A pandemia de Covid-19 nos impôs alguns limites e as aulas presenciais foram as primeiras atividades a serem interrompidas no mundo todo. O uso das diversas ferramentas digitais passou a ser o único meio possível para a continuidade do desenvolvimento cognitivo de nossos estudantes. 

Recentemente, em meados do ano de 2014, foi aprovada no Brasil a Lei nº 12.965, que institui o marco civil da internet. De lá para cá pouca coisa aconteceu e um controle cada vez mais fragilizado dos dados dos usuários se tornou rotina. É preciso atenção urgente, tanto das autoridades governamentais como dos próprios usuários, afinal, não conseguimos mais interagir sem o uso da internet, estamos cada vez mais dependentes dessa ágil plataforma interativa. 

Somos seres sociais, precisamos do contato humano para sobreviver. Alguns estímulos cognitivos importantes ao desenvolvimento humano ocorrem de forma presencial e ficam prejudicados em contatos remotos. Mas isso não significa que o desenvolvimento dessas funções nessa nova modalidade de ensino seja algo impossível. 

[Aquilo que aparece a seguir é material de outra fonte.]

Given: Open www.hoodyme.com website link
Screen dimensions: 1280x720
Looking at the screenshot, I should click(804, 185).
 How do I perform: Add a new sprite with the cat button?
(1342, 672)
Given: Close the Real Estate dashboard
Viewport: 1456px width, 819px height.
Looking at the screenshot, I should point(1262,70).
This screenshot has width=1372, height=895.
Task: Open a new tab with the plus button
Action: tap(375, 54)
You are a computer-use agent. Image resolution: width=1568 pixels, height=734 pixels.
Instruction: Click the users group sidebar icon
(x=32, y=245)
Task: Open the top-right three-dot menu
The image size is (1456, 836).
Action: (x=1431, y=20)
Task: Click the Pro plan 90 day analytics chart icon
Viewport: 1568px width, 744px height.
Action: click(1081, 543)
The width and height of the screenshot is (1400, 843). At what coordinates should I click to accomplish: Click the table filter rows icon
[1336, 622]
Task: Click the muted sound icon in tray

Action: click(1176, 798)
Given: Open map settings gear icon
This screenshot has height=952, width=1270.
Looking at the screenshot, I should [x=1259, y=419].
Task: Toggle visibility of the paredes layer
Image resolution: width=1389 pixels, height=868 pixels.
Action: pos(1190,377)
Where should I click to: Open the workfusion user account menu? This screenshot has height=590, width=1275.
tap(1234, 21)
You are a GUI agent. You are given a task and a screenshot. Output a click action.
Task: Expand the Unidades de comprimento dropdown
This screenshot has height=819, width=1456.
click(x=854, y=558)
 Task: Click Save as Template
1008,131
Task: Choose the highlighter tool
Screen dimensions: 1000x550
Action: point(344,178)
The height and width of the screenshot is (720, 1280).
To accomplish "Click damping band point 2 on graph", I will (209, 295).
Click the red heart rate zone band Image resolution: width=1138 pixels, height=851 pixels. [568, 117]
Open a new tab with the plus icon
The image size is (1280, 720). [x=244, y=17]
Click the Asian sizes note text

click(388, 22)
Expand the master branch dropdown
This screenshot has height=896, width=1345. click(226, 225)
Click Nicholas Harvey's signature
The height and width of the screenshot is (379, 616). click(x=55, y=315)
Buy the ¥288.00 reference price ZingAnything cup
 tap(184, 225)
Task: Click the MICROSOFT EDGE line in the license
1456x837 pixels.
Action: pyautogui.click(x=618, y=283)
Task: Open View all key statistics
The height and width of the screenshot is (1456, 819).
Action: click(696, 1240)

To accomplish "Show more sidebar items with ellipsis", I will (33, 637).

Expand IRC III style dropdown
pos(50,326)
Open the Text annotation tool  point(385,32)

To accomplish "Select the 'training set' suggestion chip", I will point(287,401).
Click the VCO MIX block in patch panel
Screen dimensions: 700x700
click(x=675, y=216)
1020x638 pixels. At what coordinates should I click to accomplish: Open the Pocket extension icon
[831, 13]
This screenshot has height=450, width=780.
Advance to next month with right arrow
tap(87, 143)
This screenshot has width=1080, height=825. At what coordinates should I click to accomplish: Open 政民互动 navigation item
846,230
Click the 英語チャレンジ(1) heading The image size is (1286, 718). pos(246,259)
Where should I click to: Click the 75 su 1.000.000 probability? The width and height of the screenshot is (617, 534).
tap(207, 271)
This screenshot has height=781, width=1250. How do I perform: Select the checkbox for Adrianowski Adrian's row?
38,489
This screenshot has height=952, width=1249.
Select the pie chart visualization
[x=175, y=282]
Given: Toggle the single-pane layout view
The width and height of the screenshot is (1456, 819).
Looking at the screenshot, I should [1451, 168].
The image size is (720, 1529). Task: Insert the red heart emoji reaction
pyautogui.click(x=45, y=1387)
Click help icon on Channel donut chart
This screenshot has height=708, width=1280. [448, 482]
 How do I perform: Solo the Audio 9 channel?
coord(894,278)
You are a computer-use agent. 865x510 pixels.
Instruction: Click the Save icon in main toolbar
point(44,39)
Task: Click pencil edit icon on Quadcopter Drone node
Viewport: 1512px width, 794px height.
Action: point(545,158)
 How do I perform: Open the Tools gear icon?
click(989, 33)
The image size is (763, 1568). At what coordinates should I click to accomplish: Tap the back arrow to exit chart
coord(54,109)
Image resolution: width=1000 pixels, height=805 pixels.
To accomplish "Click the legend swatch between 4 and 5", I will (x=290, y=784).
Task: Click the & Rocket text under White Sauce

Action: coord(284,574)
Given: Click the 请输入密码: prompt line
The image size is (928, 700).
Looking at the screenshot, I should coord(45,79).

O estudo remoto exige um grau elevado de maturidade cerebral do estudante. Funções cerebrais como memória de trabalho, controle inibitório, flexibilidade cognitiva, planejamento, resolução de problemas e raciocínio, são essenciais para o desenvolvimento cognitivo e muito importantes para o aproveitamento adequado do ensino remoto. Tais funções, se estimuladas de forma acertada, se desenvolvem ao longo da vida, mas seu pico de desenvolvimento em média, acontece no período da Educação Básica.

Ocorre que em tempos de Educação presencial esses estímulos são desenvolvidos intencionalmente no interior das instituições de ensino, de forma pontual, atenta e profissional. Já na Educação remota, os adultos mais próximos do estudante ganham essa atribuição, porém, não de forma profissional. Os professores passam a ter apenas um contato distante com o aluno, mediado pela tecnologia da informação. 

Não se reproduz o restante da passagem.